● **Work required**:
The records sit below. Return every line in them that holds the word "Open".

Saved entries:

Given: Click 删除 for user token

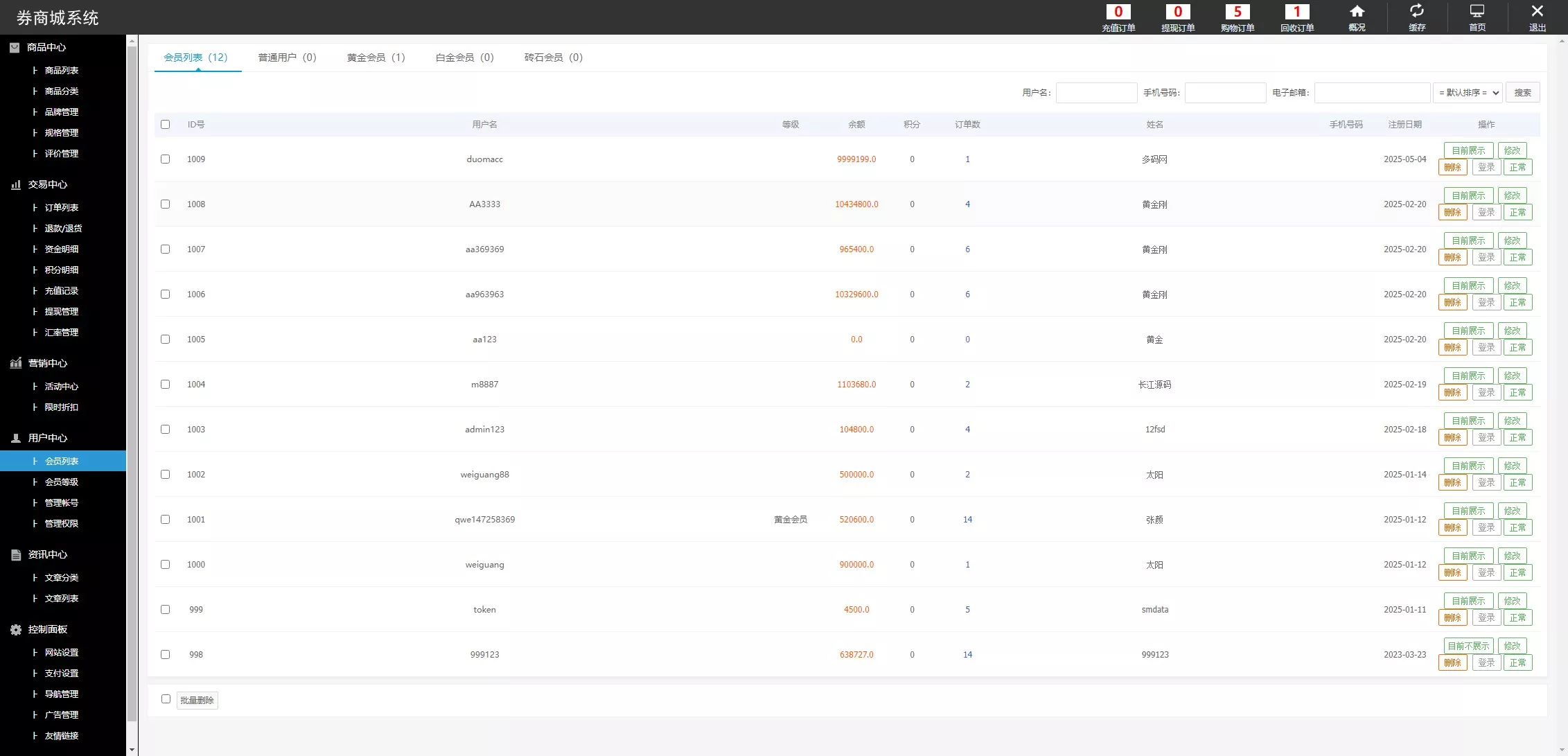Looking at the screenshot, I should pyautogui.click(x=1452, y=618).
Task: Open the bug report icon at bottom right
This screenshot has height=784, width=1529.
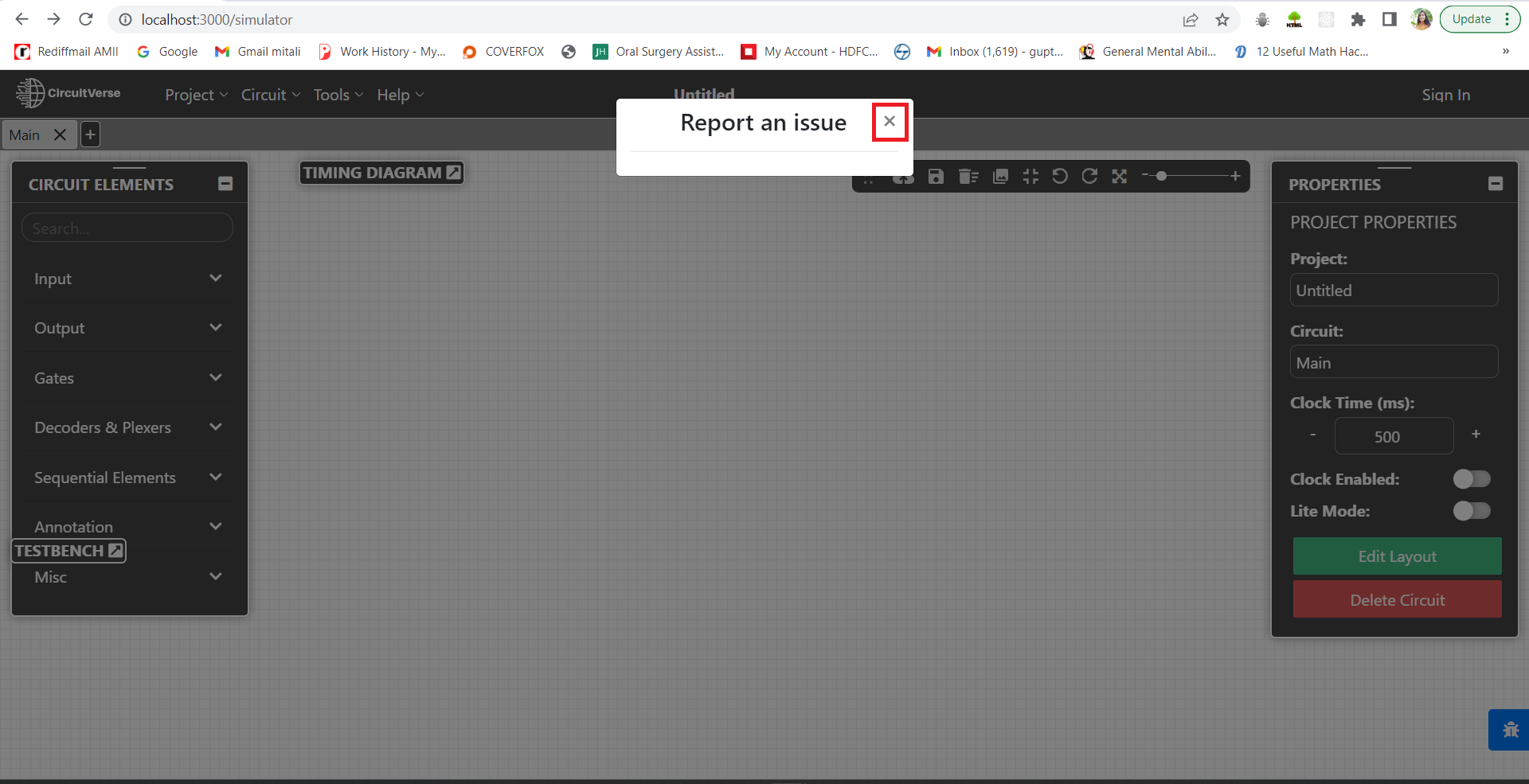Action: pyautogui.click(x=1509, y=729)
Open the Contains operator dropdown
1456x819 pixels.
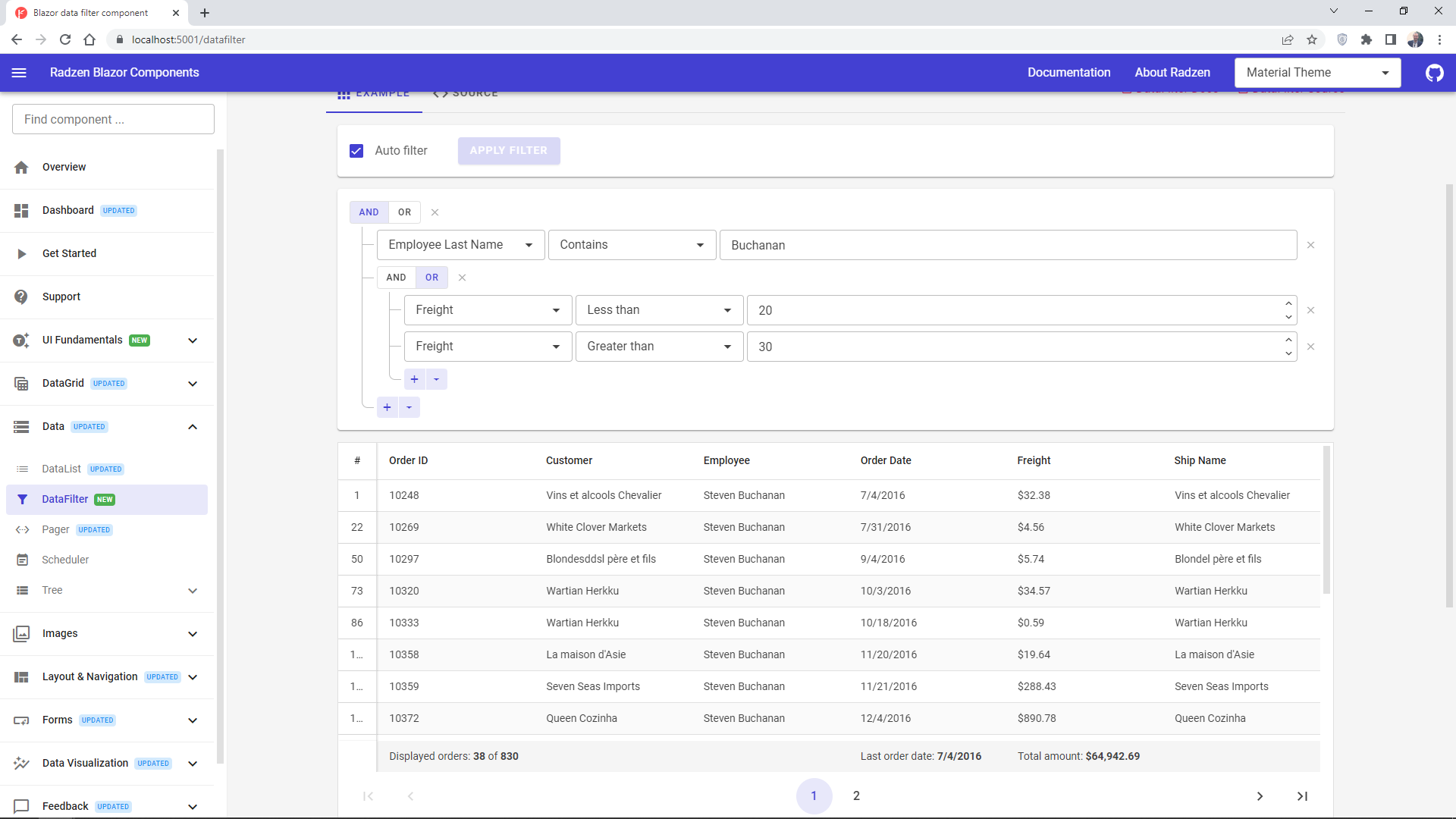[632, 245]
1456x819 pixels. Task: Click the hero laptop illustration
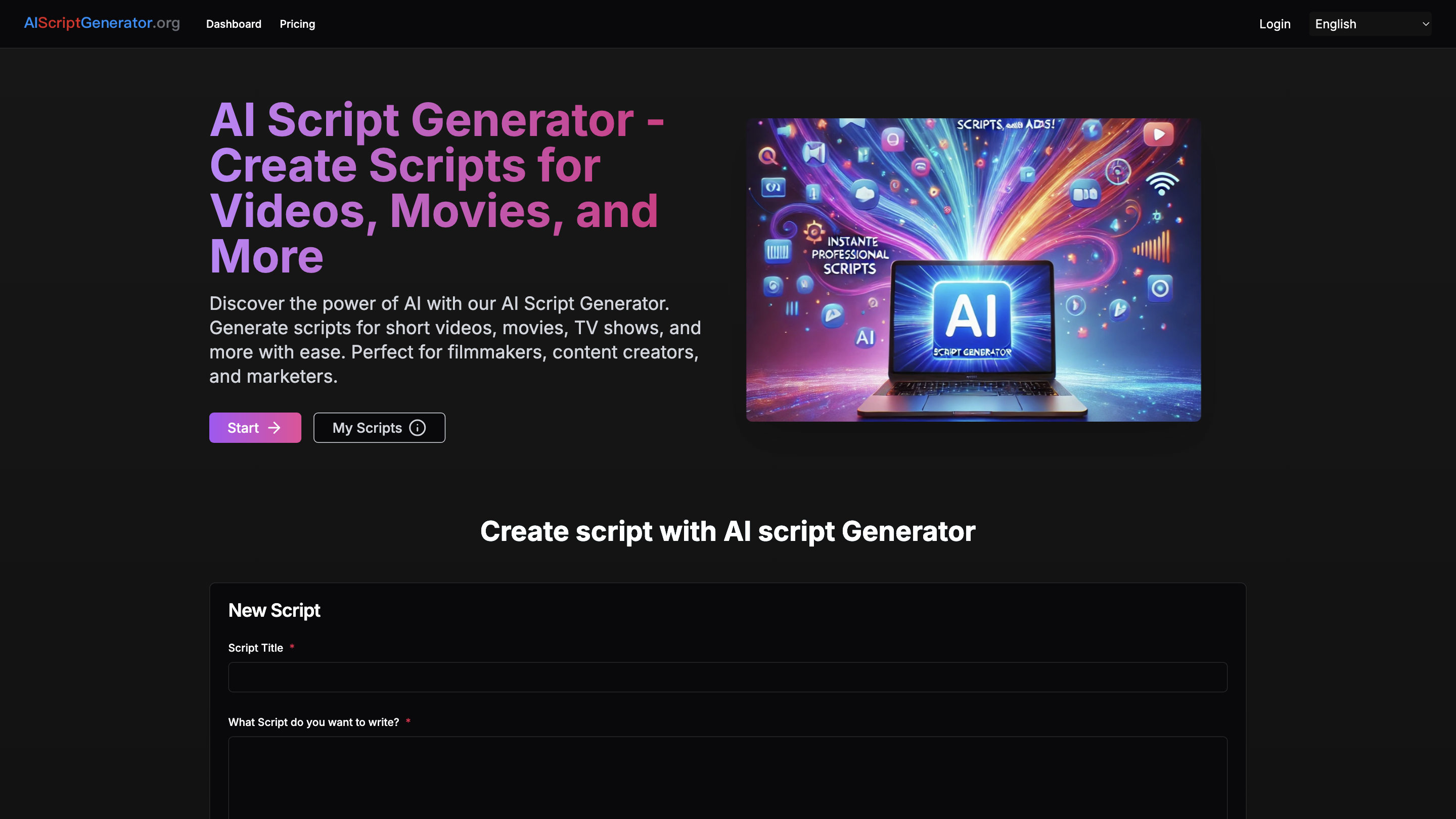pyautogui.click(x=973, y=269)
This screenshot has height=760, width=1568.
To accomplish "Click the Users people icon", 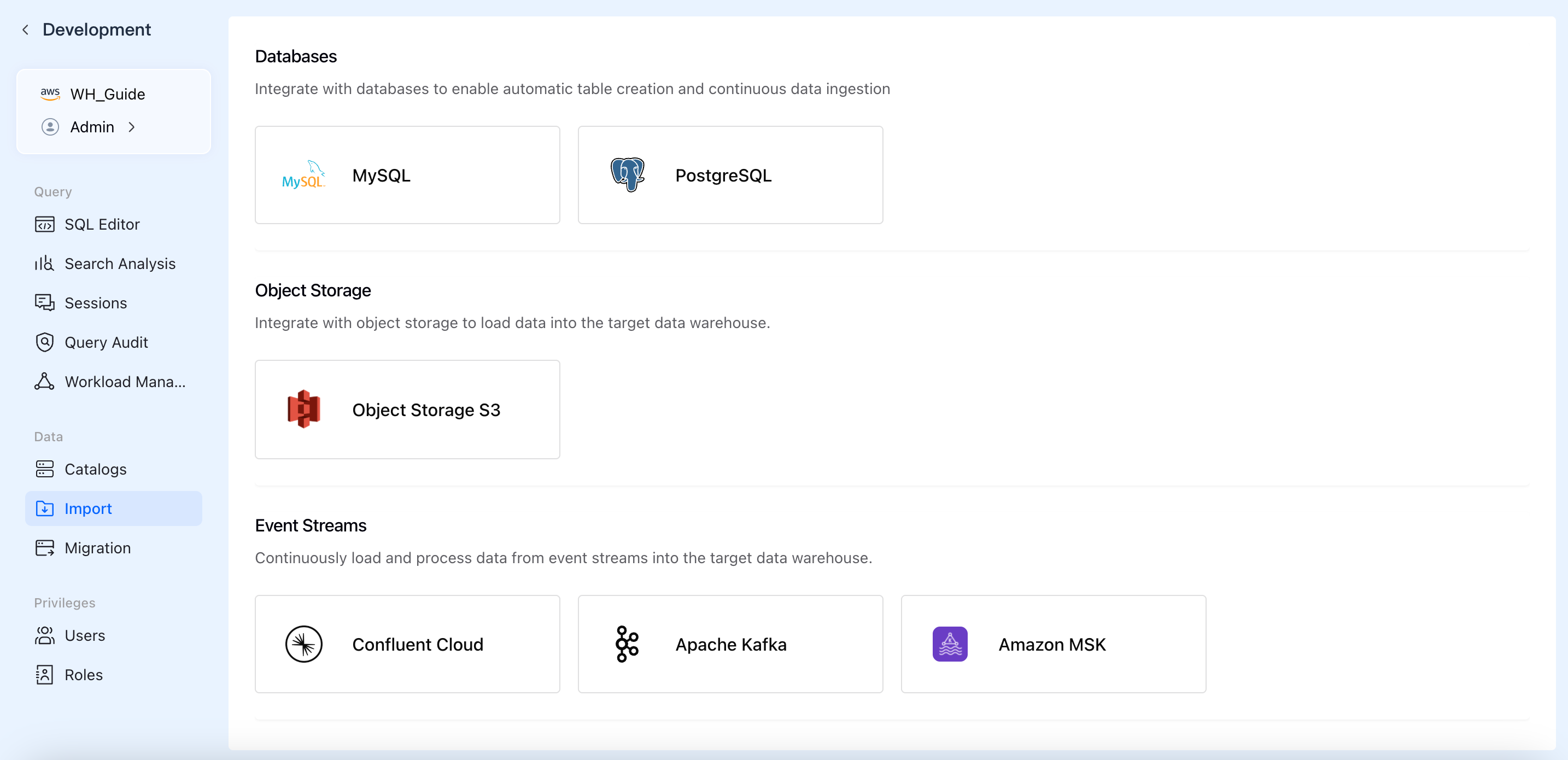I will [44, 635].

● **Solution for this exercise**:
Task: Open the bug report icon at bottom right
Open the Contains operator dropdown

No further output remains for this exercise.